Albanian singer and dancer 1981)

Ingrit Gjoni (born 24 December 1981) is an Albanian singer, dancer, actress and former model, known for her dynamic stage presence and numerous appearances in Albanian music festivals. She first came into the public's attention as a talented dancer and stage performer before establishing herself as a recording artist.

==Early life and education==
Ingrit Gjoni’s first connection to the stage started in ballet. At the age of nine, her dancing talent attracted the attention of renowned choreographer Llaqi Nako, who selected her as a soloist in his troupe. During her teenage years she developed a passion for modeling and went on to become one of the first Albanian photoshoot models featured in magazines and calendars.

In 1998 she moved to Greece, where she spent four years working and performing, followed by a brief period in the United States, where she continued practicing and developing professionally. Gjoni later graduated from the Academy of Fine Arts with a degree in acting.

==Career==
In 2002, she was named one of Albania’s most successful cover girls. Her music career began in 2005, when she debuted alongside her sister, Inis Gjoni, with the album "Imazh i Ri", a ten-track release published by SuperStar music label. The following year, she released the hit "Përse me mua", accompanied by a music video and later took part in Top Fest 3 with Sabiani, performing the duet "Parajsa".

In 2007, she continued with several successful releases, including "Jek e Jek", "Barbie Silikon" and "Vitamina". Gjoni returned to Top Fest 5, in 2008, with "Weekend", reaching the finals and that same year, collaborated with Çiljeta on the hit song "Puçi Puçi".
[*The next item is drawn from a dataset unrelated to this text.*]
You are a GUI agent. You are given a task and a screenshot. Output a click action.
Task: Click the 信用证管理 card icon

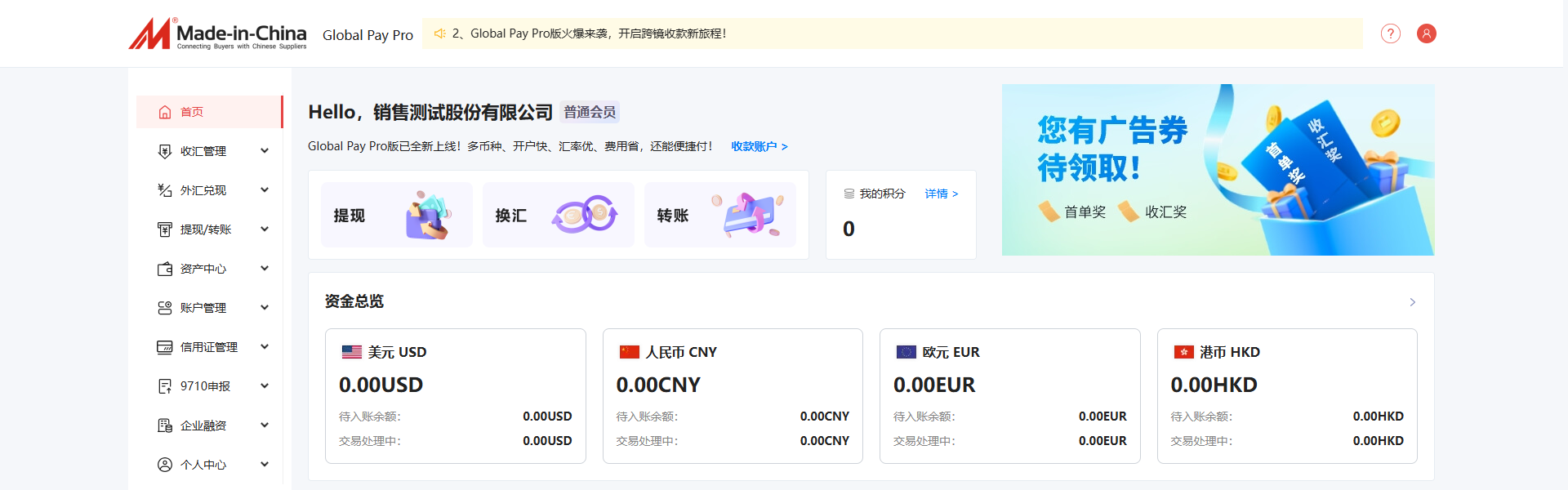(165, 347)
Throughout 2009, she released several new projects, including "Njëri tjetrit", "Ekstrem" and "Hypnotize me". She also competed in Kënga Magjike 2009 with the song "Nemi Nemi", winning the Best Dance award. Her next hit song, "Sick", was a collaboration with Kastro Zizo and Og.

In 2010, Gjoni released her second studio album, "Ekstrem", published by Super Sonic. The music video for "I’m Sorry", filmed in Lalzi Bay, with multiple visual settings, became one of the most popular clips of the summer. In 2011, she returned with another collaboration, releasing the song "Relax", featuring Stine.
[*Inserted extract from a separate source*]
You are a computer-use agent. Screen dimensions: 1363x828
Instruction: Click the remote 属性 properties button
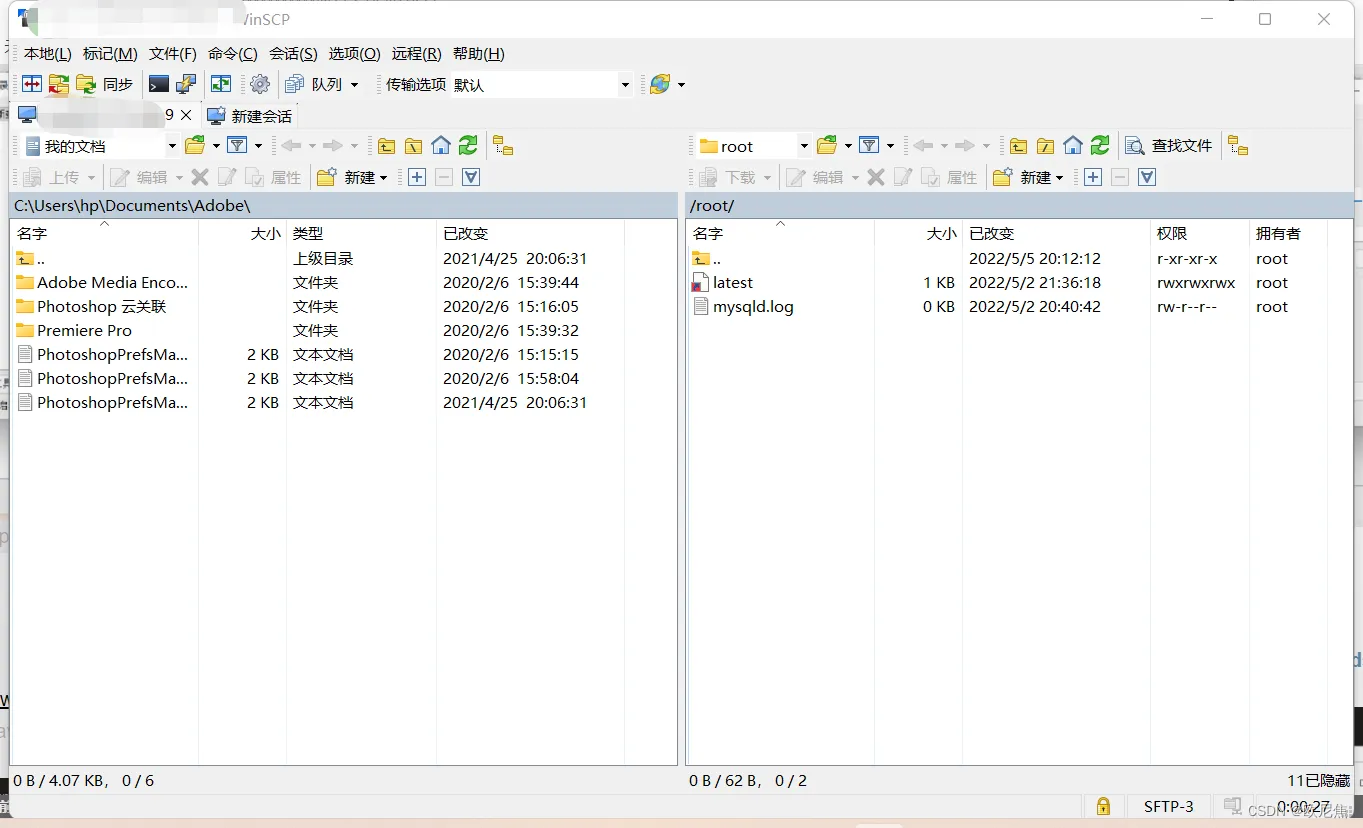(x=960, y=177)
In the spring of 2012, she released the music video for the song "Harronim të dy". Later that year, she participated at Kënga Magjike 14 with "Më duaj", reaching the semi-final.

==Discography==

===Albums===

| Year | Album |
|---|---|
| 2005 | Imazh i Ri (feat. Inis Gjoni) |
| 2010 | Ekstrem |

===Kënga Magjike===

| Year | Song | Result |
|---|---|---|
| 2009 | "Nemi Nemi" | Best Dance |
| 2012 | "Më duaj" | Semi-final |

===Top Fest===

| Year | Song |
|---|---|
| 2004 | "Mbrëmjes ja shtova yjet" |
| 2006 | "Parajsa" (feat. Sabiani) |
| 2008 | "Weekend" |
| 2009 | "Ekstrem" |

===Singles===

| Year | Single |
| 2005 | "Pa titull" (feat. Inis Gjoni) |
"I ziu ti"
| 2006 | "Përse me mua" |
"Parajsa" (feat. Sabiani)
| 2007 | "Jek e Jek" |
"Barbie Silikon"
"Vitamina"
| 2008 | "Puçi Puçi" |
| 2009 | "Njëri tjetrit" |
"Ekstrem"
"Hypnotize me"
"Sick" (feat. Kastro Zizo & OG)
| 2010 | "I'm sorry" |
| 2011 | "Relax" (feat. Stine) |
| 2012 | "Harronim të dy" |
"Mbretëreshë" (feat. Gjeto Luca)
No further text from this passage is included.